Rohanis verpasste Gelegenheit

ISTANBUL – Die Charmeoffensive des iranischen Präsidenten Hassan Rohani ist ins Stocken geraten. Sie hat bei der UNO-Vollversammlung im vergangenen September gut funktioniert, als er etwas Handfestes anzubieten hatte, nämlich ein Abkommen hinsichtlich des iranischen Atomprogramms. Er schürte damit Hoffnungen, der Hardliner-Ansatz in der Außenpolitik des Iran würde endlich aufgeweicht. Aber UN-Generalsekretär Ban Ki-moon hat seine Einladung Rohanis zur Friedenskonferenz für Syrien wieder zurückgenommen, und daraus lässt sich schließen, dass Rohani mehr als Charme benötigen wird, vielleicht sogar einen Besuch des türkischen Premiers Erdogan, um die Isolation seines Landes zu beenden.
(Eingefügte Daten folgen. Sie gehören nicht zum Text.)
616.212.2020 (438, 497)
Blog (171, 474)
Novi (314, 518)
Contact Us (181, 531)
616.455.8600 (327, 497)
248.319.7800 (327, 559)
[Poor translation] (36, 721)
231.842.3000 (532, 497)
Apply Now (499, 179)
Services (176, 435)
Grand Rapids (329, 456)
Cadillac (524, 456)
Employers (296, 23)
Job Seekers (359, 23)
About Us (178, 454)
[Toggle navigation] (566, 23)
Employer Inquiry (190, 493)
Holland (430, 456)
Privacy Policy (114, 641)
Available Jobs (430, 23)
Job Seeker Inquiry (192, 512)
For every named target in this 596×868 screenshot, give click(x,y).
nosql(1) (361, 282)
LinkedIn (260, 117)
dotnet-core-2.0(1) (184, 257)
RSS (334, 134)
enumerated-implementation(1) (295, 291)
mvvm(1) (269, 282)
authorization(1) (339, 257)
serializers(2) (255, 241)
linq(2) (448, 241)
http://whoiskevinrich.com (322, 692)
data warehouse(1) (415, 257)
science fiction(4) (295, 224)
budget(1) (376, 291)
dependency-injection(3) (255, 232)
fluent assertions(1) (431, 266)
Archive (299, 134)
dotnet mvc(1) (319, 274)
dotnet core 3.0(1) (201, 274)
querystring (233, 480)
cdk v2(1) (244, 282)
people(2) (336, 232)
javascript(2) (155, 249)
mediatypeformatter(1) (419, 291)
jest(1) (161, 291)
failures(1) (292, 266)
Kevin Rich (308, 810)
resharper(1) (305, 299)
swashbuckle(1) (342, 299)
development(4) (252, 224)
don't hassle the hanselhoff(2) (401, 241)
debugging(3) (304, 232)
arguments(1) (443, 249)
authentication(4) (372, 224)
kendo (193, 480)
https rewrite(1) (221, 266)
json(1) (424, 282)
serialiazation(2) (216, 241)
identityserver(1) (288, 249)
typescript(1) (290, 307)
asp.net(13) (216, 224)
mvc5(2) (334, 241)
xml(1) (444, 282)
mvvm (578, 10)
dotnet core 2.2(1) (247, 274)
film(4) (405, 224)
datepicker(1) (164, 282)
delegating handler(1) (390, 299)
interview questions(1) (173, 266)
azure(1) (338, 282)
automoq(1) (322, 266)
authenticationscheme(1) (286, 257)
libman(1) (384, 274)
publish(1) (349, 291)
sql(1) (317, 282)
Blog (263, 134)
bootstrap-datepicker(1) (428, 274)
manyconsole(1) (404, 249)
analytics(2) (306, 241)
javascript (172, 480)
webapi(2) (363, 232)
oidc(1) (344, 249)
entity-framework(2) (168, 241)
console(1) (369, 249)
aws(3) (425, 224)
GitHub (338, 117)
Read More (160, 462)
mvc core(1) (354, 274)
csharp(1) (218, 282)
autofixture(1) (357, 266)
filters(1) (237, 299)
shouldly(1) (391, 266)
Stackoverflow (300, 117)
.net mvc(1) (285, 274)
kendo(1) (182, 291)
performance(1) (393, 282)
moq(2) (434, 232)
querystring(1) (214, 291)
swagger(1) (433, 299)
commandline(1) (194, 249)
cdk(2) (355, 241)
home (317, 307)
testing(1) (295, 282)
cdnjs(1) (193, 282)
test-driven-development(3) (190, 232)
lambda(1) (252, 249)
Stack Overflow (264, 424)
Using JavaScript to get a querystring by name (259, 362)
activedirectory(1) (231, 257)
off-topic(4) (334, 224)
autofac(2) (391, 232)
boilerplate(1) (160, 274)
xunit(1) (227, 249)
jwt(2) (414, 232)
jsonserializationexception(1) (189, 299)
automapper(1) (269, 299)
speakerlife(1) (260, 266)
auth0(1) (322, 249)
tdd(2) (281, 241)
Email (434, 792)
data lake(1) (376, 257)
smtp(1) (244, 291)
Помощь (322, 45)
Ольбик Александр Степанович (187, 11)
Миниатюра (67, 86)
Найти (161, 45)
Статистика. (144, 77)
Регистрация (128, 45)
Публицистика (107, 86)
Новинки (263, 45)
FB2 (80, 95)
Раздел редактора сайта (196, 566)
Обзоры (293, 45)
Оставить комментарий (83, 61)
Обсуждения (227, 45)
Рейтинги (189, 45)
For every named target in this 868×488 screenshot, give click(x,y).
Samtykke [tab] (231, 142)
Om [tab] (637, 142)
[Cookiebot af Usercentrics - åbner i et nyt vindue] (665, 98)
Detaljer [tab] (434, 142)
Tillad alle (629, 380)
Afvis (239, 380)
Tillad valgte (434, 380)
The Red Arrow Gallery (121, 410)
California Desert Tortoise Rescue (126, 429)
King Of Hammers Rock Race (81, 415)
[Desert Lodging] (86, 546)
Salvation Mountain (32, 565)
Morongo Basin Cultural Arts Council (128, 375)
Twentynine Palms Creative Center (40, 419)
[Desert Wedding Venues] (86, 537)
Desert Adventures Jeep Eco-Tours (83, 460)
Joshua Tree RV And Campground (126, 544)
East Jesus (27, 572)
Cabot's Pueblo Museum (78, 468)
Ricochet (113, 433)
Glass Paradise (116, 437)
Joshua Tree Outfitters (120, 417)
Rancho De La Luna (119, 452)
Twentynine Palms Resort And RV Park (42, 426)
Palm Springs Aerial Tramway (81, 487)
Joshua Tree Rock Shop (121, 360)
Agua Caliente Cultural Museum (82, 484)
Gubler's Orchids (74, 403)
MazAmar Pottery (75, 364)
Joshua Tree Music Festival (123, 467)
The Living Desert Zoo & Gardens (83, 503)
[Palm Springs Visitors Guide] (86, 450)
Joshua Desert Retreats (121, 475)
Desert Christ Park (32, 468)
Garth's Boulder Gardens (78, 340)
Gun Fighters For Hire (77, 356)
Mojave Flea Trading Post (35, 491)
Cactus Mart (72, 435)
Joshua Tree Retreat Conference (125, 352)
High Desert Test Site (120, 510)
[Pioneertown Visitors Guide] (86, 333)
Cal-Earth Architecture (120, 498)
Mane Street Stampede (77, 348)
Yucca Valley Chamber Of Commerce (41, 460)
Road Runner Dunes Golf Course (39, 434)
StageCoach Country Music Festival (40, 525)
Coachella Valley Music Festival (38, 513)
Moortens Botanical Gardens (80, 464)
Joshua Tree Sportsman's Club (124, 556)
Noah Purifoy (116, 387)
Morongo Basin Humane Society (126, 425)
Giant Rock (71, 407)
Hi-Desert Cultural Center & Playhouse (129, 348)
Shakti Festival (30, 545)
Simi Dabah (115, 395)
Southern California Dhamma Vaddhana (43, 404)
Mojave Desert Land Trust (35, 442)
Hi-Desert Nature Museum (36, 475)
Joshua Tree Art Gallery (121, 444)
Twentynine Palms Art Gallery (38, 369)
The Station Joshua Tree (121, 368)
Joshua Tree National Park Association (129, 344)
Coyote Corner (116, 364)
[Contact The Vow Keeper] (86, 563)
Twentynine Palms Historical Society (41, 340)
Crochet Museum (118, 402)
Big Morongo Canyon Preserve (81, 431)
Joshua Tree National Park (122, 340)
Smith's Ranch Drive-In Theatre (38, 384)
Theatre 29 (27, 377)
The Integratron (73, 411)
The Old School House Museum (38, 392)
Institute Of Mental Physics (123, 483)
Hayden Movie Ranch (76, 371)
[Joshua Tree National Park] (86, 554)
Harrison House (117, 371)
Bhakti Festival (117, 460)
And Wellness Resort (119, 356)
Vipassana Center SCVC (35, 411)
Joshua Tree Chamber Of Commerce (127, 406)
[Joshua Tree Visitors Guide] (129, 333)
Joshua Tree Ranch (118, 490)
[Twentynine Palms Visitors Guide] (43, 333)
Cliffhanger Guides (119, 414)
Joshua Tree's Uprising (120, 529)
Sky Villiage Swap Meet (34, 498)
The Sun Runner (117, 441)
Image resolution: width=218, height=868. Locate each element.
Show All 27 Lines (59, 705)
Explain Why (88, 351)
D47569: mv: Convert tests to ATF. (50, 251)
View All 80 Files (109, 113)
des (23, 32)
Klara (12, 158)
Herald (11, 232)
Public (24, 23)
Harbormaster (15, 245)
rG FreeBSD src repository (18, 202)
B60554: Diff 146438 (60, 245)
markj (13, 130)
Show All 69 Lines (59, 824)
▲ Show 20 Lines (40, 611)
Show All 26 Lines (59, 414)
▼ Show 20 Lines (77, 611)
Rohani hat den konfrontativen Stil seines Vorgängers Mahmud Ahmadinedschad im Großen und Ganzen erfolgreich hinter sich gelassen. Das iranische Establishment unterstützt seine Anstrengungen, das Land seinen regionalen Nachbarn gegenüber zu öffnen, um ausländische Investitionen zu werben, in religiösen und kulturellen Angelegenheiten Mäßigung walten zu lassen und sogar einen Atomdeal mit dem Westen auszuhandeln.

Das offenbar kurz vor dem Abschluss stehende Nuklearabkommen wird höchstwahrscheinlich die wichtigste diplomatische Errungenschaft des Iran seit der Islamischen Revolution 1979 und wird ihm innen- und außenpolitisch erhebliche Erleichterung verschaffen. Die Tatsache, dass Religionsführer Khamenei diese Bemühungen persönlich unterstützt, macht diese Aussichten umso vielversprechender.